Lettres choisies – Dernier voyage
Christian Gailly & Gérard Titus-Carmel
L'Atelier contemporain, 2023
Le 15 juillet 1993
Cher Titus,
Je viens de réentendre, de réécouter. J’en sors, là.
La chose me laisse sans voix. Une telle diversité dans les registres de l’expression de la douleur me contente et m’épuise. Me contente avec pleinement l’illusion du don. M’épuise parce qu’elle me prend tout. Alors comment faire ?
Écrire en écoutant ? Impossible, la place est prise. Immédiatement après, comme je le fais, là, maintenant ? Non plus. C’est trop près. Il faut donc comme toujours parler d’autre chose.
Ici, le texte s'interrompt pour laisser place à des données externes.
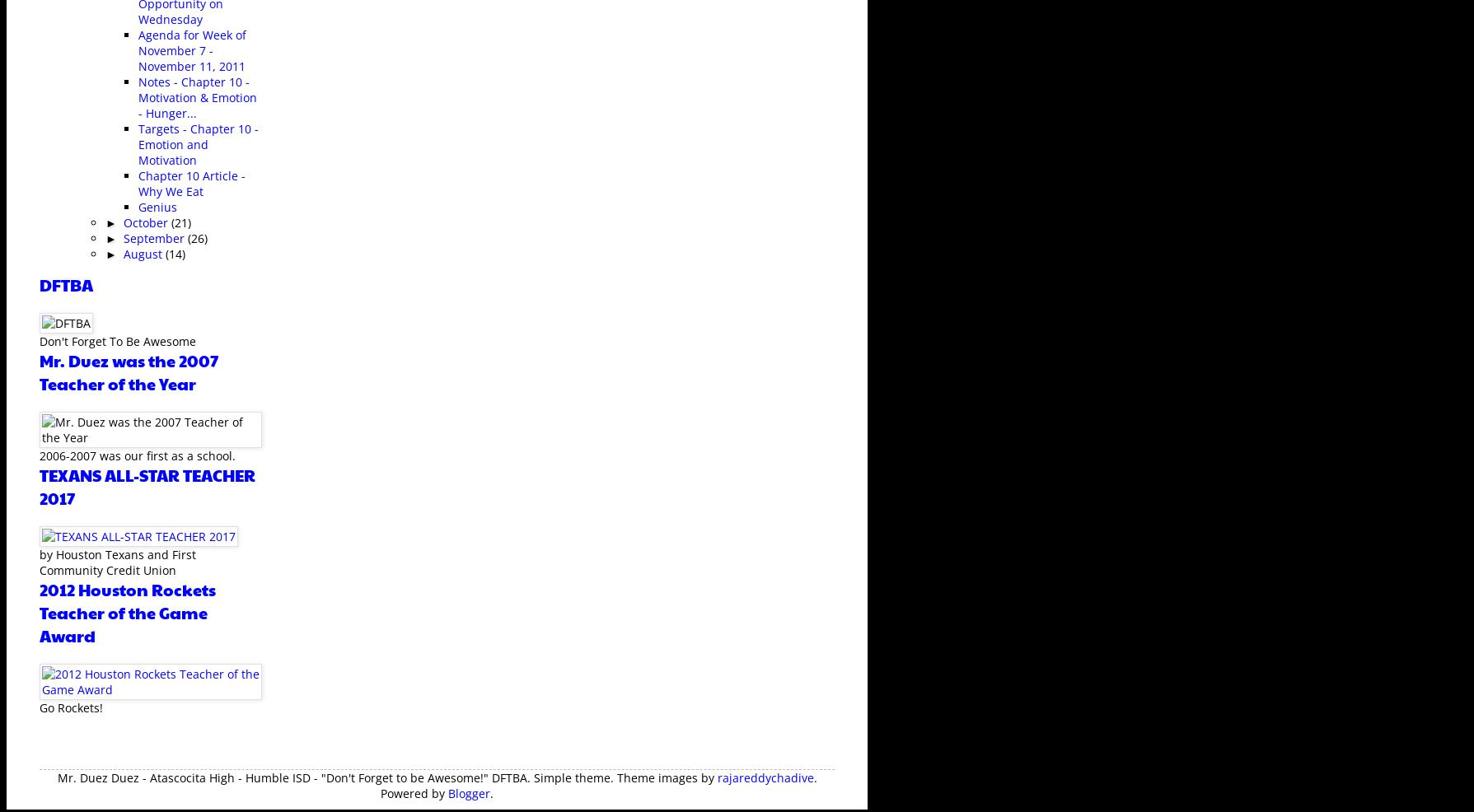 The width and height of the screenshot is (1474, 812). Describe the element at coordinates (187, 237) in the screenshot. I see `'(26)'` at that location.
Se déplacer sensiblement. Comme pour examiner une question sans réponse. Y regarder de plus près mais de plus loin, de côté. Comme tu sais, à chaque fois, on s’aperçoit. La question sans réponse n’est pas une question. C’est une réponse.
J’allais dire c’est déjà une réponse. C’est déjà ça.
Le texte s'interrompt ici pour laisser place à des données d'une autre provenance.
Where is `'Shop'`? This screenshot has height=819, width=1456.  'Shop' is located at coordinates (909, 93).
Et puis le dernier lied arrive toujours comme le coup de grâce. La grâce au sens de ce qui sauve. Dans la mort, sans doute mais il est aussi question de survie. Puisqu’au fond la question est : Puis-je vous accompagner ? Voudriez-vous avec votre instrument accompagner mon chant ? J’imagine qu’ici se cristallise la rencontre Schubert-Müller. J’imagine que Schubert lisant les derniers vers a dû répondre oui : j’accepte.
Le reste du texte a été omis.